* Description of the task *
Reply with exactly the lines from the one that contains "540x320 pixels. How" through the last line of the records below, and with no other lines.

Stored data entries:

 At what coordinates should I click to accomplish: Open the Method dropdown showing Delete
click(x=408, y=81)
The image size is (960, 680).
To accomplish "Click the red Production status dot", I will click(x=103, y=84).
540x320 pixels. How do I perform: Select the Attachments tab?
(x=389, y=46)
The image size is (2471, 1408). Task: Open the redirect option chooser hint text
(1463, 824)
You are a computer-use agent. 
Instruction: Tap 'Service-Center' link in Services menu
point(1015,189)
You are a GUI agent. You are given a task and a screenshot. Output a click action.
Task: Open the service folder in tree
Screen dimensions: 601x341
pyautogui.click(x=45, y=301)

* Result for this exercise *
540x320 pixels. How do I perform: Select the Attachments tab?
(x=389, y=46)
The image size is (2471, 1408). Task: Open the redirect option chooser hint text
(1463, 824)
You are a computer-use agent. 
Instruction: Tap 'Service-Center' link in Services menu
point(1015,189)
You are a GUI agent. You are given a task and a screenshot. Output a click action.
Task: Open the service folder in tree
Screen dimensions: 601x341
pyautogui.click(x=45, y=301)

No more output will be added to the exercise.